The French can be quite stuffy on these matters and you get the sense that European success for a team built around an Argentinian hooker, Georgian tight-head, Canadian lock, Australian fly-half and Italian centre - indeed one guided by a New Zealand coach - might not quite set Gallic heart strings aflutter.
Then again, surely no-one understands cruel caricature quite like Leinster.
Until last year, they were accused of throwing more shapes than Peter Stringfellow after a succession of blighted dawns in the fight for Europe. Then they won and, instantly, everyone saw them differently.

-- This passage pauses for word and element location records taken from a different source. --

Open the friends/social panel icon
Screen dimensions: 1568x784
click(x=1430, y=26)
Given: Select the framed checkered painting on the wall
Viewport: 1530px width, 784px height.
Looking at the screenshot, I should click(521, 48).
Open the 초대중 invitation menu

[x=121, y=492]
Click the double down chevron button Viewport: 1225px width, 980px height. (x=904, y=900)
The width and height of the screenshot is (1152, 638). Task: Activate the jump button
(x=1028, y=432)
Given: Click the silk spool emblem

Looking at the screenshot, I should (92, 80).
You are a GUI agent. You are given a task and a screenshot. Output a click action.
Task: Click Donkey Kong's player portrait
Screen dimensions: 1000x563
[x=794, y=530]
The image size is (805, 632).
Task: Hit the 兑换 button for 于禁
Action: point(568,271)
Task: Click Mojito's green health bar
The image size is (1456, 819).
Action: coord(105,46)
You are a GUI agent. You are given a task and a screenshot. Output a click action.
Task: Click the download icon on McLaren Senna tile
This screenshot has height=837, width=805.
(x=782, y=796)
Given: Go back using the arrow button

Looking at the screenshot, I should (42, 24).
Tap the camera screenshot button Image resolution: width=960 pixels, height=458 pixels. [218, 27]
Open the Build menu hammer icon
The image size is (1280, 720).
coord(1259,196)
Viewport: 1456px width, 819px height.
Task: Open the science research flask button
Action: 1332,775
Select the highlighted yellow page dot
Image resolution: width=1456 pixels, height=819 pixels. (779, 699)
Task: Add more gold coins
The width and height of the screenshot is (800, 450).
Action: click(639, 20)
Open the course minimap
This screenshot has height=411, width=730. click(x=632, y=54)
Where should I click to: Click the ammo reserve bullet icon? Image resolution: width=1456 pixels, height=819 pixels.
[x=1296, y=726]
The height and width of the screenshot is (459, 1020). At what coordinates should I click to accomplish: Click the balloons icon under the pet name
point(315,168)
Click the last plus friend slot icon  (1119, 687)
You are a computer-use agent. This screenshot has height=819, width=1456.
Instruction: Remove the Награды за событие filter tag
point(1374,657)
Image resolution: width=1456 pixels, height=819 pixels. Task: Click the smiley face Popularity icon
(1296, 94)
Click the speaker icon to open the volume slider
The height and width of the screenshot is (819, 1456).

Suddenly, critics deduced that the Flying Scotsman itself would be hard pressed to breach a hole in their defiance.
Overnight, they became different people. Pugnacious. Resourceful. Unrelenting. Remember, they've won their last three battles with Munster on a 71-21 aggregate score which, 12 months ago, would have been inconceivable.
It's like Val Doonican re-incarnated as Alice Cooper.
The live bat would have been considered haute cuisine here. In the 34th minute, Heaslip was over again, this time under the posts. And when, three minutes later, Sexton nailed a kick from 10 metres inside his own half, the kid who -- reputedly -- cannot kick, stood at four from four.
Leinster went to their tea with a 10-point cushion on double scores, the old arena plugged into loud music again.
Yet Malzieu was over again, in the left corner, within four minutes of the resumption and, soon, James added a fine penalty. And thoughts of a carnival were now evaporating into a deep, dark Dublin sky.
Clermont play with brutal physicality, but they are capable of small beauties. On 62 minutes, Malzieu was in yet again after a Shane Horgan clearance was charged down and James, lying face down after a late hit by Heaslip, dusted himself down to land the conversion.
The occasion now had its fingers to our throats.
Sexton landed his sixth clean kick to leave it 26-28 with thirteen minutes remaining and then Floch was binned for a deliberate knock-on as Leinster came barreling forward. Sadly, this time, Sexton's kick was wayward.
Leinster's pressure now, though, was relentless. Sexton re-trained his eye to kick his seventh from eight with six minutes remaining, yet no-one was signing foreclosure forms.
Now it was Clermont's turn, rolling phase after phase of white terror towards the north stand. James missed a drop-goal attempt, novenas splashing off 15,000 tongues.
And the, with the last kick of the game, spilled another to finally, mercifully, remove the boot from Leinster's rib-cage. Quite a night.